More arguments = more billable hours.
It’s true in IP law. It’s true in just about every field of law there is.
Re: My experience with lawyers...
Honestly, it’s true in the medical industry as well. No interest in cures, only treatments. Longer you keep a patient on treatments, more money they can rake in.
Same thing, different industry.
Re: My experience with lawyers...
Well, my anecdote of being a lawyer is this: generally, if you are coming to a lawyer with an issue, it’s not something that was just going to magically go away. While I have some seen some monumental pissing contests, I’ve also seen quite a few issues resolved long before a lawsuit was filed and many others resolved shortly after one was filed.
Litigation is rarely dependent on milking a few cases for every dollar, it’s based on getting enough cases to be busy every moment of the day. In the latter model, putting out fires as efficiently as possible is good not bad. It makes the client happy, which leads to more cases, even in small things like this because its usually an insurance carrier, not the actual company, paying the bills. It also lets us maintain our sanity because, really, we don’t like staring at the same case forever.
Won't someone think of the lawyers?
/s
Re: Won't someone think of the lawyers?
You’re putting those poor destitute lawyers out of business!
Interference with business model?
Expect a lawsuit from a number of lawyers claiming interference with their business model – how dare these companies work through such a trademark “dispute” without involving those most able to provide a “settlement”.
“Fremont Brewing says it was a friendly conversation and not an acrimonious kerfuffle”
Flag on the play.
Nobody that spends more than 8 hours per day in a brewery has ever used the words “acrimonious kerfuffle”
Re: Re:
I don’t know. I could see some bespectacled brew wizard with a grey beard down to mid-chest using a phrase like that.
Tried this twice
My organization has twice seen infringements and tried to deal with them this way.
In both cases we used a lawyer, but were quite soft in terms of our request, asking the other party to change but being open to their taking quite some time to do so, so as not to burdensome to them. That is, trying to make it as low-cost and painless to change.
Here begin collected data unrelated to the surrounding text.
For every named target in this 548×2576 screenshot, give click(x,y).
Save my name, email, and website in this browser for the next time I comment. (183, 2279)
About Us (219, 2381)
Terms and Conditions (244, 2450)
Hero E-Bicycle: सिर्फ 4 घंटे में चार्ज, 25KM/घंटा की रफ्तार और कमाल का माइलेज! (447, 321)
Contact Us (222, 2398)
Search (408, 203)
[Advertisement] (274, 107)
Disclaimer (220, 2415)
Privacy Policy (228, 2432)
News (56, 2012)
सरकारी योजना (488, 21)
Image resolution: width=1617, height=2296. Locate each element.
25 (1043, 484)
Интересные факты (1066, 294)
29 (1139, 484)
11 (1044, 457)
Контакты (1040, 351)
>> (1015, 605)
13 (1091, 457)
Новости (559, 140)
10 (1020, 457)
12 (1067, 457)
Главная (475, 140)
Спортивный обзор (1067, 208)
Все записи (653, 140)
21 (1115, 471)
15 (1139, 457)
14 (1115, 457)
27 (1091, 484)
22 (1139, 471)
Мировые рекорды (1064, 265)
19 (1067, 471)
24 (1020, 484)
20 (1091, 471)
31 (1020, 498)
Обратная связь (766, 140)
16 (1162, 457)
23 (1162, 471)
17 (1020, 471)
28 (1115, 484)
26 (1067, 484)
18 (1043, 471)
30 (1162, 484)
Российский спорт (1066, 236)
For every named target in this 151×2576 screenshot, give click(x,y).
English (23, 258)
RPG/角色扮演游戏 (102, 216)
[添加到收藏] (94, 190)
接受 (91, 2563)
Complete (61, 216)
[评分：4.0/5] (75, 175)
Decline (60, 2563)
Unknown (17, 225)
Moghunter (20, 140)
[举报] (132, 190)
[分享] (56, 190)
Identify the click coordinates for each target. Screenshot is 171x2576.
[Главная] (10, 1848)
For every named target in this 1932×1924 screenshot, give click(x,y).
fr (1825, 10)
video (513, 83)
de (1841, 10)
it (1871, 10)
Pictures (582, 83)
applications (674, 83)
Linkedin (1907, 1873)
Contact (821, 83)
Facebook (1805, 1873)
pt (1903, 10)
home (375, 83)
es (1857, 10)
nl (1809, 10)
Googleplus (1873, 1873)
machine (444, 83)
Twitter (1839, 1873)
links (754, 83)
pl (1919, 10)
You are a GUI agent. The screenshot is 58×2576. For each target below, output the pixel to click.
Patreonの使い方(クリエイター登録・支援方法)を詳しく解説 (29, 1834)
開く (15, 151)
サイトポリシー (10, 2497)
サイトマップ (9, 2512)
In the first instance, the other party was great – thanked us for the heads up about confusion, which was in neither of our interests, and changed their name after some number of months, timing the change with a big event they were planning anyway so they could rebrand in a splashy way. I wish them well.
The second time, the other party denied any possible confusion, said they were a start-up/small business so should get some slack, insisted they’d done careful legal due diligence on the name but couldn’t find the name of the attorney who had helped them just a few years before. Basically BS and lies. Not cool.
That we want to escalate to litigation.
No lawyers or asshole-ery? People acting like adults? Is this one those tricky April Fool’s jokes that happen in November?
Neat. One of the few times that the losers are the lawyers. Well done.
Collaboration Not Litigation Ale
This is actually not an isolated case in the craft beer world. A few years back Avery Brewing and Russian River both had a beer called the same name. And the beers were even of the same style.
After a phone call they decided to make a collaboration brew. It was well received and they are still making this beer today. It’s called “Collaboration not Litigation Ale”.